I don't understand this sentiment. The majority of Dependabot's commits that I've seen are 1 or 2 line diffs that just bump a version number in a workflow file. Why wouldn't you want to accept those after a quick review?
Speaking as someone with SRE experience that thinking keeps me up at night. Bumping version numbers isn’t like auto updating your phone.
How was the new version tested? Did it go through some sort of QA process? What subtle behavior changes are going to inpact your application or downstream dependencies? Did the license change in the new version? Are there performance regressions? Was the library hacked, and the new version introduced an exploit into your application?
From a very cursory skim, I get the feeling that this would only work on public repositories where pull requests are allowed, correct?
Not to minimize the issue, as that type of situation is likely the norm on GitHub.
Another way of phrasing what I mean: private repositories are unlikely to be affected by this correct? Since the spoofer would have no way to propose the threatening pull request, only the real dependabot would have permission to do that in that case.
Well, it works to every repository the user who is doing the spoofing has access to, private or public. If the user has access to your private repository via the GitHub ACL, they'll be able to create a PR to it with their spoofed profile.
But yes, if you have a private repository only you and dependabot has access to, no user would be able to perform this spoof against your repository.
This is probably the intended behavior of github, but correctly maintaining that invariant is exactly the sort of functionality middle management and project managers tend to deprioritize.
“How could they get the repo uuid without access, and even if they had it, the worst they could do is create an issue or PR that they can’t even read.”

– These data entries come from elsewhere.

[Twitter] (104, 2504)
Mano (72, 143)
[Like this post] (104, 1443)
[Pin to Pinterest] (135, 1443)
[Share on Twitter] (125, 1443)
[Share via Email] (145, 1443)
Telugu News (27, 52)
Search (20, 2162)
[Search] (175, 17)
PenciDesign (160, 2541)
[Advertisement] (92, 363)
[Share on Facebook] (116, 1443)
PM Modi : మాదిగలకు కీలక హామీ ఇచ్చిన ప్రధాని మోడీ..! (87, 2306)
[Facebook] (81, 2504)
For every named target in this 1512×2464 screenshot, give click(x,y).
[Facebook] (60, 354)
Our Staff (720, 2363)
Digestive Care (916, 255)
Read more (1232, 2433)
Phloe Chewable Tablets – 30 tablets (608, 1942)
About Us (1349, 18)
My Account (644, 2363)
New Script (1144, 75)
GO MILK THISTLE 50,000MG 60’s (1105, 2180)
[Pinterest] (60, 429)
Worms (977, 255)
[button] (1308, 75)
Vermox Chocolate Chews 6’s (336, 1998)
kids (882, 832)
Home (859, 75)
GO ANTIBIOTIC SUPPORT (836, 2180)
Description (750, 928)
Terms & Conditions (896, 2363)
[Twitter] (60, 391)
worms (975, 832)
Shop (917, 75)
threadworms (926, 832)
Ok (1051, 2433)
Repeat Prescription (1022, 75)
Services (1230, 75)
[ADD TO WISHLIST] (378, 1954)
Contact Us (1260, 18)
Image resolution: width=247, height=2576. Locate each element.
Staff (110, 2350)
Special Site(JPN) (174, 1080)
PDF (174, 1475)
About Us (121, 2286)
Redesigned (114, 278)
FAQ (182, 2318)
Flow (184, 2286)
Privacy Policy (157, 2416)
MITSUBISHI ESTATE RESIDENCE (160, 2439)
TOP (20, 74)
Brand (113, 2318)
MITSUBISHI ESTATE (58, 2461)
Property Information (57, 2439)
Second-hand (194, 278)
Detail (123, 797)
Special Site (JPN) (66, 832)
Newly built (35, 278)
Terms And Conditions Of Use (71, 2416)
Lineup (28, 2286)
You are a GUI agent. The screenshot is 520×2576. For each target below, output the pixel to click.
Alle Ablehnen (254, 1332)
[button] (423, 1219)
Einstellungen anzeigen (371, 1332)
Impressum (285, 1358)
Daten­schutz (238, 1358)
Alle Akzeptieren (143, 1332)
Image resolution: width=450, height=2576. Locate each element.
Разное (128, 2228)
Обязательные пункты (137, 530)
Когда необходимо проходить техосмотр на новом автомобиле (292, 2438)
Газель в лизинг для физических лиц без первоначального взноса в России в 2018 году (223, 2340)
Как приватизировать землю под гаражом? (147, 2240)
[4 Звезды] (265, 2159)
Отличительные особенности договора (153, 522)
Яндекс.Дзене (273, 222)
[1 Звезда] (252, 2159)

This whole story starts from the API token leak into the worst. I think, in a way, Github should reach out to the account holders if it sees a suspicious commit is getting pushed with some sort of security algorithm. I think that shouldn't be that hard.
aquire a personal access token, reconfigure the account icons and labels to spoof dependabot, rely on complacency bred of familiarity, push malware as fix, steal credentials.
for good measure restore account config, and obfusicate history
Am I going crazy or did the majority commenters here not read the article?
These commits are not PRs. If I'm understanding this correct, the attacker got a hold of someone's personal access token in some way, then used that to make a commit that creates a new GHA workflow, in which the workflow ex-filtrate all the secrets and env vars to their servers. The commit was made directly to the main (?) branch and set up to be run on all pushes. So the branch doesn't even matter.
So it has nothing to do with automerging dependabot PRs. Sure you shouldn't be doing that, but if your PAT is compromised, you're done for anyway.
The reason dependabot is involved is because that commit looks like it came from dependabot, and that's likely because the email on the git commit was set to dependabot, which GitHub would see and show as being from dependabot.
You're right, it's creating commits but it's not just creating GHAs. It's also directly altering the targetted project's javascript to steal credentials from end users using the project. (Edited with correction as below.)
"Hundreds of GitHub repositories have been targeted by a threat actor masked as the GitHub platform’s Dependabot feature to install password-stealing malware."
fair point. I think I've just been burned too many times by dependabot looking to update single ts packages with single line changes. it's default configuration is overly aggresive
Dependabot doesn't try to guess what's in the changes. It can't really tell anyway. A trivial 1 line change may be either "this box is now 1px further to the right", or "a critical bug which will delete all your data tomorrow is fixed". It's up to dependabot to report any change available.